The axiom: Bounded rationality means everyone’s knowledge has gaps. The question is whether you acknowledge the gaps (and route around them efficiently) or deny them (and pay the compounding cost of bad information spreading through your decisions and relationships).
V. The Common Thread#
All three corrections share the same DNA:
- Single-variable thinking applied to multi-variable reality → wrong conclusion.
- Ignoring information and transaction costs → misdiagnosing “irrational” behavior.
- The observer’s own bounded rationality → the person judging is often more wrong than the person being judged.
That’s the meta-lesson at the Tower’s peak: the most dangerous thinking errors aren’t the ones in your own decisions. They’re the ones in how you evaluate other people’s decisions. Because when you misjudge others, you don’t just get one analysis wrong — you build your entire worldview on a foundation of misunderstanding.

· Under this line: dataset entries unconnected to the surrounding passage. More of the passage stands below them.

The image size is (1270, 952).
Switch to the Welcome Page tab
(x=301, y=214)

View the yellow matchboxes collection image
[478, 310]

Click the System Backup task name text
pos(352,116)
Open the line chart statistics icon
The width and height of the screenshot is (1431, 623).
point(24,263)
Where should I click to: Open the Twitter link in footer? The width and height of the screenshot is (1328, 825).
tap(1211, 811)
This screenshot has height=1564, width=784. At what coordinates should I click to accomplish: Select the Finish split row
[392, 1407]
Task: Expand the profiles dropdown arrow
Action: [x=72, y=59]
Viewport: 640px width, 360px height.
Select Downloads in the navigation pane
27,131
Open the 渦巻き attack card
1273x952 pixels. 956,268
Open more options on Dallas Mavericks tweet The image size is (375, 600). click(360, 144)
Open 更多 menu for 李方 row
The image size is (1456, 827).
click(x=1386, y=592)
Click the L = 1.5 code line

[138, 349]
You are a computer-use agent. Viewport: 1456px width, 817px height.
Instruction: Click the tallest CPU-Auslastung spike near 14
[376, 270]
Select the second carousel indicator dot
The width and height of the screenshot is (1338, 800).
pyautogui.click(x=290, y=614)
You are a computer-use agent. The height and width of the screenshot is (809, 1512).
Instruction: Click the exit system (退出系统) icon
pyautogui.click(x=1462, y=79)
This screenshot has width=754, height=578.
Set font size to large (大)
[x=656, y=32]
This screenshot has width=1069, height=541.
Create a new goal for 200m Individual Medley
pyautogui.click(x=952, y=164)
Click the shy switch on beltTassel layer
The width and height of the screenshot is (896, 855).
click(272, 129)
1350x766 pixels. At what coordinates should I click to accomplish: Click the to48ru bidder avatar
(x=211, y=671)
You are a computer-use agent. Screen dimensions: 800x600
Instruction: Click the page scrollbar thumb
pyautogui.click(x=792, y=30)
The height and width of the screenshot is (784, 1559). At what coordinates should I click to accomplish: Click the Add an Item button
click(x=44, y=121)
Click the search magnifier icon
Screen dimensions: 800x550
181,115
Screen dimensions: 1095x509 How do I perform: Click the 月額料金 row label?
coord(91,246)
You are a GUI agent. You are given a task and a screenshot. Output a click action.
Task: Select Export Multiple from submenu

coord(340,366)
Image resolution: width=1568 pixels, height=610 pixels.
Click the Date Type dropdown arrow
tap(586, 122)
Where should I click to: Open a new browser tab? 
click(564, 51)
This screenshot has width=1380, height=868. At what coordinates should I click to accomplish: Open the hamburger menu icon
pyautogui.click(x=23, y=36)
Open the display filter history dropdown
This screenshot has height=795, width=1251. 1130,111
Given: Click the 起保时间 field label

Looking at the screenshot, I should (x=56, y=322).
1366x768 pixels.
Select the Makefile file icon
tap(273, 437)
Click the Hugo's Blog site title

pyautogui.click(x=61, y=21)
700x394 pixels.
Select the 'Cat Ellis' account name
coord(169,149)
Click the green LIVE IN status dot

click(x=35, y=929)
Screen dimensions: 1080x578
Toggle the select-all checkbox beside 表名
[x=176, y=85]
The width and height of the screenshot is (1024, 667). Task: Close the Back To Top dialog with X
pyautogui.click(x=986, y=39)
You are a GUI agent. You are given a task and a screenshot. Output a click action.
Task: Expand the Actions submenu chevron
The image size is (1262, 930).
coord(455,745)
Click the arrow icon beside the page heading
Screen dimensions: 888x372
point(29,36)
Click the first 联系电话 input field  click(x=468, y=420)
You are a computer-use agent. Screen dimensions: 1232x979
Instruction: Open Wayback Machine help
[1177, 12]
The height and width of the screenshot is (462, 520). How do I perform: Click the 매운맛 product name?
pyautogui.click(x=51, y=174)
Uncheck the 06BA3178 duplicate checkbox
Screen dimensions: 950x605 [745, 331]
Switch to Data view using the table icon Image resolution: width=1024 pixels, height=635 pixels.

VI. The Practical Takeaway#
Next time something looks irrational, stupid, or wasteful, run the axiom check:
- What information costs am I not seeing? (Maybe the “wasteful” behavior is efficient once you account for costs I’m ignoring.)
- Am I judging on one dimension when the real game is multi-dimensional? (Maybe the person who looks like they’re losing on my preferred axis is winning on axes I can’t see.)
- Am I acknowledging my own bounded rationality? (Maybe I don’t have enough information to judge, and the smartest move is to admit it.)
Three questions. Three corrections. Apply them consistently and you’ll find that roughly 80% of the things you thought were stupid… aren’t.
The remaining 20% are genuinely stupid. But at least now you can tell the difference.